* _Aim of the exercise_
Down to the last character, repeat the data that follows.

=== Material shown ===

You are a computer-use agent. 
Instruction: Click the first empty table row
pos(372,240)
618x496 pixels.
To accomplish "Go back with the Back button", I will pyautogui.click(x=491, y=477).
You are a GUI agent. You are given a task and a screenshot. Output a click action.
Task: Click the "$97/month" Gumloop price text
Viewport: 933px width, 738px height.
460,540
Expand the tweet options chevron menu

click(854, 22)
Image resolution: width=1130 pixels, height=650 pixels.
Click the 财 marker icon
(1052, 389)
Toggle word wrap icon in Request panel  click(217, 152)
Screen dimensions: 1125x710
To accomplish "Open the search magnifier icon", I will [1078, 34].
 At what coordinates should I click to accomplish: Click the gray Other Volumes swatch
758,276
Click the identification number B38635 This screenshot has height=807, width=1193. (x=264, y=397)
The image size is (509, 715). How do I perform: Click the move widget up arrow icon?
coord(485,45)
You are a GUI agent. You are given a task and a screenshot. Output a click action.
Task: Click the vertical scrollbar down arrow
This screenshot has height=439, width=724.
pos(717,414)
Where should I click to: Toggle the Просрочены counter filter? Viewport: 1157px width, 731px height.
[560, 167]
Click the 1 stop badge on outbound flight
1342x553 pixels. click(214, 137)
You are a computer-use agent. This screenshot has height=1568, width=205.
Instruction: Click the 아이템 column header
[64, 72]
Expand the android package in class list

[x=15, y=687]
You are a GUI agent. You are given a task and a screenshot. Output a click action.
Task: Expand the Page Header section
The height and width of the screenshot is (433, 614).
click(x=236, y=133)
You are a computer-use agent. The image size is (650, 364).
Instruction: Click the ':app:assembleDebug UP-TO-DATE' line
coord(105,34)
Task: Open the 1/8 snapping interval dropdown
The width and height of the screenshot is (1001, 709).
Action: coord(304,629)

===

* _Solution to this exercise_
You are a computer-use agent. 
Instruction: Click the first empty table row
pos(372,240)
618x496 pixels.
To accomplish "Go back with the Back button", I will pyautogui.click(x=491, y=477).
You are a GUI agent. You are given a task and a screenshot. Output a click action.
Task: Click the "$97/month" Gumloop price text
Viewport: 933px width, 738px height.
460,540
Expand the tweet options chevron menu

click(854, 22)
Image resolution: width=1130 pixels, height=650 pixels.
Click the 财 marker icon
(1052, 389)
Toggle word wrap icon in Request panel  click(217, 152)
Screen dimensions: 1125x710
To accomplish "Open the search magnifier icon", I will [1078, 34].
 At what coordinates should I click to accomplish: Click the gray Other Volumes swatch
758,276
Click the identification number B38635 This screenshot has height=807, width=1193. (x=264, y=397)
The image size is (509, 715). How do I perform: Click the move widget up arrow icon?
coord(485,45)
You are a GUI agent. You are given a task and a screenshot. Output a click action.
Task: Click the vertical scrollbar down arrow
This screenshot has height=439, width=724.
pos(717,414)
Where should I click to: Toggle the Просрочены counter filter? Viewport: 1157px width, 731px height.
[560, 167]
Click the 1 stop badge on outbound flight
1342x553 pixels. click(214, 137)
You are a computer-use agent. This screenshot has height=1568, width=205.
Instruction: Click the 아이템 column header
[64, 72]
Expand the android package in class list

[x=15, y=687]
You are a GUI agent. You are given a task and a screenshot. Output a click action.
Task: Expand the Page Header section
The height and width of the screenshot is (433, 614).
click(x=236, y=133)
You are a computer-use agent. The image size is (650, 364).
Instruction: Click the ':app:assembleDebug UP-TO-DATE' line
coord(105,34)
Task: Open the 1/8 snapping interval dropdown
The width and height of the screenshot is (1001, 709).
Action: coord(304,629)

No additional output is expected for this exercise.